Una velada campestre

Iba con mi padre y mi madre dando un paseo por el campo, en Babia, intentando localizar setas que tenían un aspecto diabólicamente apetecible y supuestamente venenoso. Alcanzamos un cerro y en la encrucijada de varios prados vimos a un labriego conocido fornicando con su mujer, el culo en pompa, arremetiendo contra una pared de piedras que no hizo amago de derrumbarse. Las vacas pastaban melancólicamente a su alrededor, hacía un día limpio y luminoso. Mi madre no sabía dónde meterse y tirando del cinto de mi padre le obligó a acuclillarse precipitadamente - ¡esto está lleno de cardos, joder!, gruñó el hombre -, mientras a mí me emplazaba a pasar desapercibido y esconderme entre unas escobas. Qué manera de embestir, dejé caer ante el estupor de mi madre, luego de agacharme siguiendo sus consignas. Pero lo peor es que nos empezamos a reír los tres, he de decir que con gran bochorno, como esos niños a los que se les fuga un cuesco en la iglesia, o esos infelices que no pueden contener la hilaridad en un sepelio. Los fornicadores acabaron detectando nuestra presencia, aunque juraría que no llegaron a identificarnos, para su fortuna y nuestro decoro (o viceversa). El caso es que, como no los veo muy a menudo, y me parece que no tenemos muchas cosas que contarnos, a veces les evoco la historia y, ay, ver a mi madre ponerse colorada mientras la recuerda, os aseguro que es de las cosas que mayor regocijo me produce en el mundo.

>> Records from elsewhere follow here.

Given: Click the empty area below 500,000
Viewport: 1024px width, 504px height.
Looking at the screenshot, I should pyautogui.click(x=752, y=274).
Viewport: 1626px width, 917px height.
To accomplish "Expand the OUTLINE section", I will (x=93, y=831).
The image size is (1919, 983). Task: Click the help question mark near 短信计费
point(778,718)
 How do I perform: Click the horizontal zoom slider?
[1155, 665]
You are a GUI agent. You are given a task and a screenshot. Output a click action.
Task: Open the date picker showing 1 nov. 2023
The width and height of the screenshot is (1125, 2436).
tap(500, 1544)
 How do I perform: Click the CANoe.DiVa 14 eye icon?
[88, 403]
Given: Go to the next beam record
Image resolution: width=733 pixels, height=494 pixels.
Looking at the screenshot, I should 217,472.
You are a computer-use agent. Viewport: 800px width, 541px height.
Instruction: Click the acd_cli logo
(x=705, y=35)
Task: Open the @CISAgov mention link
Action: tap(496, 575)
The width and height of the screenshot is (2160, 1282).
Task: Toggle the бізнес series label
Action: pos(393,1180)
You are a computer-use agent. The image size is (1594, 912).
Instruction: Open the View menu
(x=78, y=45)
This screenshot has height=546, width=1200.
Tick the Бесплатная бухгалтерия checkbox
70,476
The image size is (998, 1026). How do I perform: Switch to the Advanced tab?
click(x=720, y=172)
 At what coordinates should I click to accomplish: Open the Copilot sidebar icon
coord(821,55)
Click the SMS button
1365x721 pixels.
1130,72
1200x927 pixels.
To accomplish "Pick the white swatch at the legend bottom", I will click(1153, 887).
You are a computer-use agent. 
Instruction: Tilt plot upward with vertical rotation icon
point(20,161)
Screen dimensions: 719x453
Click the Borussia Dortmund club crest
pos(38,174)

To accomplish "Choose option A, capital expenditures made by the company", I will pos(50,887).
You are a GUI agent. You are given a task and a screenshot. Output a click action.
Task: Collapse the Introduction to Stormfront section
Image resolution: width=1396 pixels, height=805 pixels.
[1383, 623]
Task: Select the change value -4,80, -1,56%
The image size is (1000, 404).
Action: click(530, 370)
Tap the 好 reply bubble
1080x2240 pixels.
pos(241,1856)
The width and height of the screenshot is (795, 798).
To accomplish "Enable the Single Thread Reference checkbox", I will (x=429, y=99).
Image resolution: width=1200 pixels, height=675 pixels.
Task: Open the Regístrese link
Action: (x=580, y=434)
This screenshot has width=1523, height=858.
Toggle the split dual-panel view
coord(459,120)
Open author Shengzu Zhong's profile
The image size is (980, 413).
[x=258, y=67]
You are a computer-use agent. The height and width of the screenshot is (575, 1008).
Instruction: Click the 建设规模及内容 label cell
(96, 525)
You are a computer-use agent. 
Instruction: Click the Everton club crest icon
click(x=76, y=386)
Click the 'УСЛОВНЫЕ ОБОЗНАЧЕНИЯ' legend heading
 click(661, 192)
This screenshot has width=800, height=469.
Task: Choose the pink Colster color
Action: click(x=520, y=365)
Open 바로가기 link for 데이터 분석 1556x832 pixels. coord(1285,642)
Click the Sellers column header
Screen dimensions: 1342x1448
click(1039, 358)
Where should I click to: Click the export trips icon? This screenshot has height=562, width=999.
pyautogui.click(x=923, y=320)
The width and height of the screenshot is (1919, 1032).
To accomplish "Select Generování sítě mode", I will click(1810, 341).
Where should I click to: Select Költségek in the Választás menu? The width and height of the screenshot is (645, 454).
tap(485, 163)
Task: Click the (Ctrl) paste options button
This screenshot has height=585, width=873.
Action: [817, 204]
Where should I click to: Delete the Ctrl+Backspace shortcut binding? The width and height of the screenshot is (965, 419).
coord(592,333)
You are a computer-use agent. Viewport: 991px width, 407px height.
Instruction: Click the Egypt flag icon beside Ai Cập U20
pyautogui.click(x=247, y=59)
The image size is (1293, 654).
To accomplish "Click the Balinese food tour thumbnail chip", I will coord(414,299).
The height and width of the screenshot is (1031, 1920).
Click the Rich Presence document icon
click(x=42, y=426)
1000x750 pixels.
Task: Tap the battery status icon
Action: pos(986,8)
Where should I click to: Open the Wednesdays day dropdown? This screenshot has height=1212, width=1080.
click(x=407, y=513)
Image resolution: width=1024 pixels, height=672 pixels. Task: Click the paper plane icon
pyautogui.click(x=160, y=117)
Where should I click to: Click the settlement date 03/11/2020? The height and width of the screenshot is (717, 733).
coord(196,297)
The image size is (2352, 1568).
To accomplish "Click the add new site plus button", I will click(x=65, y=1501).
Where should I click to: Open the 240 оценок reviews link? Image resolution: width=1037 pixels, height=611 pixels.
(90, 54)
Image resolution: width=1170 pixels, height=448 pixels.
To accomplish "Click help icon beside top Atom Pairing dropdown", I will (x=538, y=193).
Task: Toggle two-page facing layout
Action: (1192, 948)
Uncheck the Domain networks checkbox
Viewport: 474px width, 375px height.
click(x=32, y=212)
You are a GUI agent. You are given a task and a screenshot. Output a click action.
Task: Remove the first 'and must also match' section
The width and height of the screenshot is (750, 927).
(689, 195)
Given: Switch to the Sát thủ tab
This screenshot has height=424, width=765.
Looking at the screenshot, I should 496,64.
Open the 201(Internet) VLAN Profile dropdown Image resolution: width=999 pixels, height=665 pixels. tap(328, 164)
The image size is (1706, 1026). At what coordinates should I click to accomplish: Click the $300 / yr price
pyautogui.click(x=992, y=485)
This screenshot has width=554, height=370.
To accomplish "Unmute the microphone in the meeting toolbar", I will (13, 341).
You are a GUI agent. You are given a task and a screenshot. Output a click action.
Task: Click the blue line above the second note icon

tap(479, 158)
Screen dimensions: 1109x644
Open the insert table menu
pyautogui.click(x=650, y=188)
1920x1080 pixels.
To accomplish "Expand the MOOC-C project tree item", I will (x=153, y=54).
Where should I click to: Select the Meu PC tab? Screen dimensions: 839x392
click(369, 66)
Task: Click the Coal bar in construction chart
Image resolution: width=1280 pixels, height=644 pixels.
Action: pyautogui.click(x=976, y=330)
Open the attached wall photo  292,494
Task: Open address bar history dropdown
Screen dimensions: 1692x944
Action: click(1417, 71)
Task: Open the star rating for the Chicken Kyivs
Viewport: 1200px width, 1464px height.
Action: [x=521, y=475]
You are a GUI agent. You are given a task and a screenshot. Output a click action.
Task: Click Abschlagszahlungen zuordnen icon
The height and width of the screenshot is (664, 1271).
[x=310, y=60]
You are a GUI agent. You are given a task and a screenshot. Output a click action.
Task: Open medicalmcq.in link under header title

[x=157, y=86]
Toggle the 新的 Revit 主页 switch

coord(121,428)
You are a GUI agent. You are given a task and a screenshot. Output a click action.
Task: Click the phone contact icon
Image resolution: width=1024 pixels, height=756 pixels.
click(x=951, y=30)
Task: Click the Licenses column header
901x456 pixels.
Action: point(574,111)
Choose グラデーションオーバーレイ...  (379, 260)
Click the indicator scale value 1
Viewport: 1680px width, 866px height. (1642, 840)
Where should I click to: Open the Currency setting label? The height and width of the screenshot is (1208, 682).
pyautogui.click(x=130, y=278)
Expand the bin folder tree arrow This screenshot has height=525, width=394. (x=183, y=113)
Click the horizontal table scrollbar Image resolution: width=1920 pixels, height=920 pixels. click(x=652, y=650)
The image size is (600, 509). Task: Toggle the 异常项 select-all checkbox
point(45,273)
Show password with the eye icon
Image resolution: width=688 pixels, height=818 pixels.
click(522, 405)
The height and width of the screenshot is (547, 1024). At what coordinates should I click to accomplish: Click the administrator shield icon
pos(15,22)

martes, 10 de noviembre de 2009

Las manos y los ojos

Ni siquiera polvo en el viento, como tocaba Kansas, lo que seremos será la zozobra de una próstata precintada con grumos sospechosos, carnes flácidas y moribundas, el recuerdo de un puñado (da igual que sea grande o pequeño: una vez convertido en ceniza, o en unas cuantas paladas de tierra fresca sobre el ataúd, te dará lo mismo) de personas que, tras un tiempo, serán a su vez pasto de los gusanos y del olvido de la siguiente generación, números, sobre todo números, códigos binarios en ordenadores ruidosos, cifras en ficheros digitales, ectoplasmas ridículos sin asiento en el Purgatorio, y en el mejor de los casos los enseres que integraron nuestras vidas, y no me refiero a los audis o las pirámides, sino al bastón nudoso que nos ayudó en los tiempos de la artrosis, al caballo de madera, al sillón frailuno donde roncábamos porcinamente, al libro usado y viejo, la visera, las camisas de lino en verano, los zapatos cómodos, la petaca, los guantes, el jodido porrón, y los últimos sentidos efímeros pero importantes: el tacto húmedo de la hierba, el olor del pan recién hecho, las heces y el pis, el semen derramado con holgazanería, los baños de mar, las manos, sí, las manos, sobre todo las manos, todas las que tocaste y las que, por desgracia o timidez, dejaste sin tocar; y sí, los ojos, también los ojos, todos los ojos que miraste y los que no pudiste besar.

jueves, 5 de noviembre de 2009

http://www.youtube.com/watch?v=lBFgPN4LePQ

Plantígrado

Esos cabrones han vuelto a cambiar la hora de un día para otro y en medio de la niebla que está a punto de llegar, empezarás a ver lugares iluminados que antes te pasaban inadvertidos: pequeñas casas a las afueras de la ciudad donde cuelgan sábanas tristes, residencias de ancianos con las cortinas echadas, talleres donde un hombre vestido con un buzo hurga en las entrañas de un monstruo sin tripas. El río se convertirá en una emulsión de tinta y en las escuelas, entre paredones muy altos, los niños olvidarán el balón en un patio lleno de sombras. Camino de casa, la luz de los bares parecerá un candil tiznado de humo. Puedes imaginar el mar entonces, o peor aún, la tierra vista desde el espacio, envuelto todo en una oscuridad de templos desolados. Algún gurú del marketing ha puesto tras el cristal cien pastillas de turrón. Yo vi una vez correr delante de mi coche un osezno asustado por la ira de sus focos. Eso me gustaría ser ahora: un animal que huye de la luz y busca, ajeno al mundo, una madriguera para pasar el invierno soñando.